Beginning at the top of the data below, write out every line exactly until you reach the line with "Task: Open 首页 in the navigation bar", and include that line.

┌─ RECORDS PROVIDED

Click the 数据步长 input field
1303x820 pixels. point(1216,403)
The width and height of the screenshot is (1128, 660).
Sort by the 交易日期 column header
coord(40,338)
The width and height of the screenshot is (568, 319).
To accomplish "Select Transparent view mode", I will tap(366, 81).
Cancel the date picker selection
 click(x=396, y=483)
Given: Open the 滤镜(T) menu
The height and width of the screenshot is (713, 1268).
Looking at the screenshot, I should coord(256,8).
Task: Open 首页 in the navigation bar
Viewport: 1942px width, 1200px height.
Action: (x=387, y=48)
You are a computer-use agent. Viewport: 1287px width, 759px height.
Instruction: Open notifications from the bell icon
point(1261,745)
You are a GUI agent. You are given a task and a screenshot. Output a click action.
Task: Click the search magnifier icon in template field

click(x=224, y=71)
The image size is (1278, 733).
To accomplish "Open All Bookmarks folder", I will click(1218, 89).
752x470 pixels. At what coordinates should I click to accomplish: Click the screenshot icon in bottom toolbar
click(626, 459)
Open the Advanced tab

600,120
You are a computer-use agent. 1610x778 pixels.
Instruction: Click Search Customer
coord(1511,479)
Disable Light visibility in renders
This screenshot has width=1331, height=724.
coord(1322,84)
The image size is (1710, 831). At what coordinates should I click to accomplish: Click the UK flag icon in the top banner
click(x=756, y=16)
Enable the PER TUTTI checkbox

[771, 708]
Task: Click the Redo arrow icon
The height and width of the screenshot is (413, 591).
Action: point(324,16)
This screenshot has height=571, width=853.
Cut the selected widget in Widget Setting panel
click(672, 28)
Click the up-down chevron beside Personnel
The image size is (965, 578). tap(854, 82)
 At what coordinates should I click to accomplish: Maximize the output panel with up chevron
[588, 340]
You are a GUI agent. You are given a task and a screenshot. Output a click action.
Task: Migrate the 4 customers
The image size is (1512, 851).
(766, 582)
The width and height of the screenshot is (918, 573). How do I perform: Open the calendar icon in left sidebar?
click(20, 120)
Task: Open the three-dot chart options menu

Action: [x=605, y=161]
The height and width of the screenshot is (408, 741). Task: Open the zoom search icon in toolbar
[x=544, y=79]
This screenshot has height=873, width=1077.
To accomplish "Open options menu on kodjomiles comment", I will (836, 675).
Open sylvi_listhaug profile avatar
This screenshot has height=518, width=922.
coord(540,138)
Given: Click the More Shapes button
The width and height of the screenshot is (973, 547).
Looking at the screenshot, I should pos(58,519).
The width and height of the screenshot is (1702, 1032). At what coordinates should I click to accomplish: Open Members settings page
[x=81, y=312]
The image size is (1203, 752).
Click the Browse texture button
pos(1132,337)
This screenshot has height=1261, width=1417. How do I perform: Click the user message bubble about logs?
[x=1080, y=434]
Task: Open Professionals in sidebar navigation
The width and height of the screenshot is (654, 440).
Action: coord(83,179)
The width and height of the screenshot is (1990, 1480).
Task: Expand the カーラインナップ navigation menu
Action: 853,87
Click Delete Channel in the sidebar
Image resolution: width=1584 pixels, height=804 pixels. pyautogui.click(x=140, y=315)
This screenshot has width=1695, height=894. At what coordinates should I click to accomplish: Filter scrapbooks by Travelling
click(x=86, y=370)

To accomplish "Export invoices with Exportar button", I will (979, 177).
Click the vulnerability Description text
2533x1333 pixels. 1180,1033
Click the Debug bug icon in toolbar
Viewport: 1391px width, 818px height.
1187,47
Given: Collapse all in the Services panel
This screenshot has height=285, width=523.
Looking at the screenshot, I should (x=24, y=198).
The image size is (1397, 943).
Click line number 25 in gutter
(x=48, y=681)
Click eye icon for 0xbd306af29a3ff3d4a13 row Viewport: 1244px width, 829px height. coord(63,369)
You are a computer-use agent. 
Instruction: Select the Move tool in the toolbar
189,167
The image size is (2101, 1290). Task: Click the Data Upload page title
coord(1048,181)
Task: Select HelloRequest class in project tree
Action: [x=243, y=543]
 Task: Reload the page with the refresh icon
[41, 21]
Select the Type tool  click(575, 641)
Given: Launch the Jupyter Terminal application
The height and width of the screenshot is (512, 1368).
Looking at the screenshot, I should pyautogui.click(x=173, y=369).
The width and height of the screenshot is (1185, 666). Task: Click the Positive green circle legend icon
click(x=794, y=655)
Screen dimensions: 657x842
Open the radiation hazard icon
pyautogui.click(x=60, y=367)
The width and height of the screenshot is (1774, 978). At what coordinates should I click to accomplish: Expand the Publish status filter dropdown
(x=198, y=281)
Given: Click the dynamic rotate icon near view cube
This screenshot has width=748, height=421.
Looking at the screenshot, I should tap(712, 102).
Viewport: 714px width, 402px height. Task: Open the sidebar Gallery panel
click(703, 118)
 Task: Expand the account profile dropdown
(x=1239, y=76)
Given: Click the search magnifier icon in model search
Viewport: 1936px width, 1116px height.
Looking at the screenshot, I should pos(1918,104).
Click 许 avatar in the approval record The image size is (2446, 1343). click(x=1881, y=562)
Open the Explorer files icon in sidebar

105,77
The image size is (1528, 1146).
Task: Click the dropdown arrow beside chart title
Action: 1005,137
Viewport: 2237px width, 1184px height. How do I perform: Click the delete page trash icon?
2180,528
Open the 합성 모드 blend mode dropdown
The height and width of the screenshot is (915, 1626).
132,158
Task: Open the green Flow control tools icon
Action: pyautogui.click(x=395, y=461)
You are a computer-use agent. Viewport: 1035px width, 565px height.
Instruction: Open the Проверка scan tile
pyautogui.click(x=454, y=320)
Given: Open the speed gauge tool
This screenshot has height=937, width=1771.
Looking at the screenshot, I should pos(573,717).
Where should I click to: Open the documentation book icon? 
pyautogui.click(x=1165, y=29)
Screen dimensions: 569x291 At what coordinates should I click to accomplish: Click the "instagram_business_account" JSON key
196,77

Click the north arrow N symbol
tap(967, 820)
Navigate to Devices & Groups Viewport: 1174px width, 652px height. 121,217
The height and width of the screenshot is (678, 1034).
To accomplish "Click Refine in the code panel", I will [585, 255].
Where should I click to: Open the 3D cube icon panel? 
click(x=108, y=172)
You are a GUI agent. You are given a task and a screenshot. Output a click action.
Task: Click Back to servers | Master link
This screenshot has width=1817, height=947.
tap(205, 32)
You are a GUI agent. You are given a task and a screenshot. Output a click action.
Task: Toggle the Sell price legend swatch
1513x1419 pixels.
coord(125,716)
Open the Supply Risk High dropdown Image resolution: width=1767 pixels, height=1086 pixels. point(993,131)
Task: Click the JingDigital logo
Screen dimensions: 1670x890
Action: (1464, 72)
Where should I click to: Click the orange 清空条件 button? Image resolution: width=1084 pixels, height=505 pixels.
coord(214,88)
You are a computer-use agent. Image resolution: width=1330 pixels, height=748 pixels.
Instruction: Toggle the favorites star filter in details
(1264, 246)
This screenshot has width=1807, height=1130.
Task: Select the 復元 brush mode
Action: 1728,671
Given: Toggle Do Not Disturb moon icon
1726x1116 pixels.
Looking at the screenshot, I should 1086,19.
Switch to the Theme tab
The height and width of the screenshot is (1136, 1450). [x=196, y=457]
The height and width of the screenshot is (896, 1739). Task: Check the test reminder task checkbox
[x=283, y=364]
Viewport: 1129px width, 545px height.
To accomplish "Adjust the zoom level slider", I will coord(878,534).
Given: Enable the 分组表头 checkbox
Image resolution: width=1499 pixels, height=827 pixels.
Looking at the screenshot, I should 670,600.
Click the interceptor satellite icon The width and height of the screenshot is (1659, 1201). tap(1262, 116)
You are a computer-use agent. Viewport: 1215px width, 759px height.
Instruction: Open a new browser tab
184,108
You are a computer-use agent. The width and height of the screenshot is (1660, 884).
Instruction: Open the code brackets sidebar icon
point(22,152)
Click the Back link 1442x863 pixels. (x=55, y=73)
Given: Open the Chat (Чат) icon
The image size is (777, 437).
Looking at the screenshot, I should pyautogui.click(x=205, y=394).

└─

◆ **EXPECTED ANSWER**:
Click the 数据步长 input field
1303x820 pixels. point(1216,403)
The width and height of the screenshot is (1128, 660).
Sort by the 交易日期 column header
coord(40,338)
The width and height of the screenshot is (568, 319).
To accomplish "Select Transparent view mode", I will tap(366, 81).
Cancel the date picker selection
 click(x=396, y=483)
Given: Open the 滤镜(T) menu
The height and width of the screenshot is (713, 1268).
Looking at the screenshot, I should coord(256,8).
Task: Open 首页 in the navigation bar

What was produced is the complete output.